## Text passage
= = =

What’s gone missing from this debate, but should now be resurrected, is a discussion about Tory’s take on the Scarborough subway. With Karen Stintz out, Tory is the only cogent candidate backing the three-stop extension, so voters definitely shouldn’t forget to ask how he’ll manage that project if elected.

Throughout the campaign, Tory’s take on the Scarborough subway is that council has made its choice, so it’s time to move on. But the practical reality is that the next mayor and council will face many more decision points about this project (e.g., the required environmental assessment), including some potentially costly ones (e.g., the final budget for the re-construction of Kennedy Station, and the long-term financial impact of Tory’s Smart Track project on ridership/revenue on the Scarborough extension). All told, Tory’s position bears further scrutiny.

On Tuesday, I asked the campaign to answer the following questions: Does Tory think the $910 million tax increase approved by council for the Scarborough subway, and which has now begun to appear on property tax bills, will be sufficient to cover the entire cost of the project? And if not, how will he propose to raise the funds needed to cover any shortfall?

Campaign spokesperson Amanda Galbraith provided this reply: “We are confident in the City’s cost estimates.” She declined to respond to the second part. “We’re not going to get into hypotheticals.”

The problem is, those hypotheticals aren’t so hypothetical.

= = =

## Exercises
1. In the Scarborough subway passage, who replied to the questions sent to Tory's campaign?
2. The Scarborough subway passage gives examples in parentheses of decisions the next mayor and council will face on the project. List every one.
3. Do these statements agree with the Scarborough subway passage? Answer yes or no for each, and quote the words that decide it.
(a) Karen Stintz is still a candidate.
(b) Council approved a $910 million tax increase for the Scarborough subway.
(c) The campaign spokesperson answered both parts of the question.
The records aren't needed for this work.

## Extracted entries
= = =

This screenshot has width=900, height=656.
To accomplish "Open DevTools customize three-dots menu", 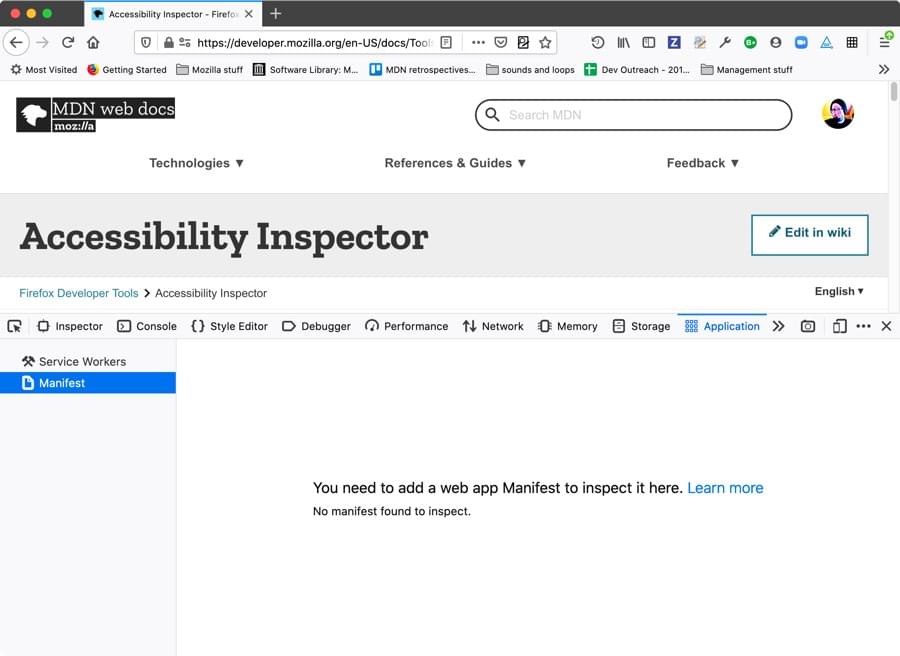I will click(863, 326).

= = =

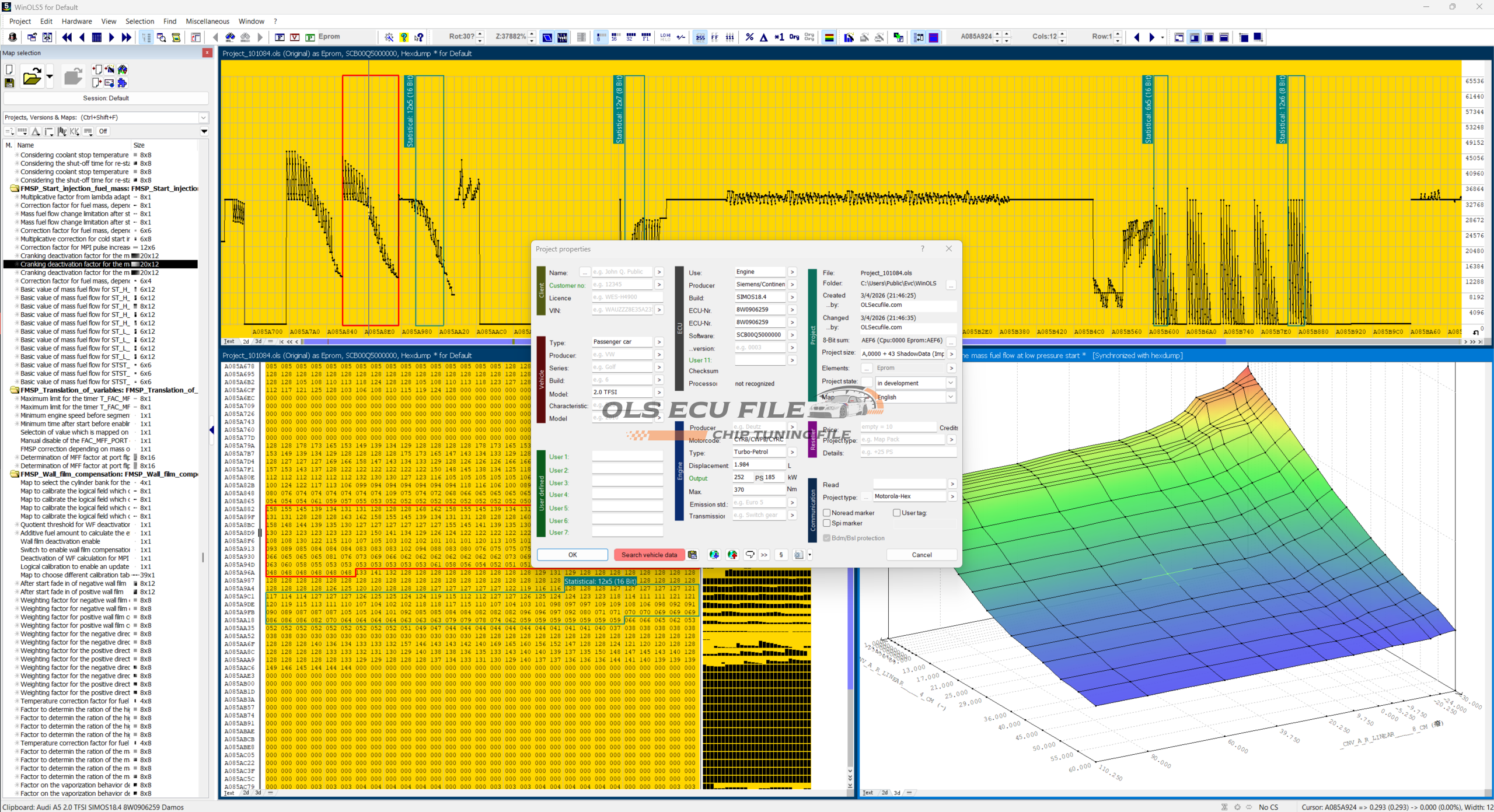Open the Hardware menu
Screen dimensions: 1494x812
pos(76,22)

= = =

## Answer set
1. Campaign spokesperson Amanda Galbraith.

2.
- The required environmental assessment
- The final budget for the re-construction of Kennedy Station
- The long-term financial impact of Tory's Smart Track project on ridership/revenue on the Scarborough extension

3.
(a) No: "With Karen Stintz out"
(b) Yes: "the $910 million tax increase approved by council for the Scarborough subway"
(c) No: "She declined to respond to the second part."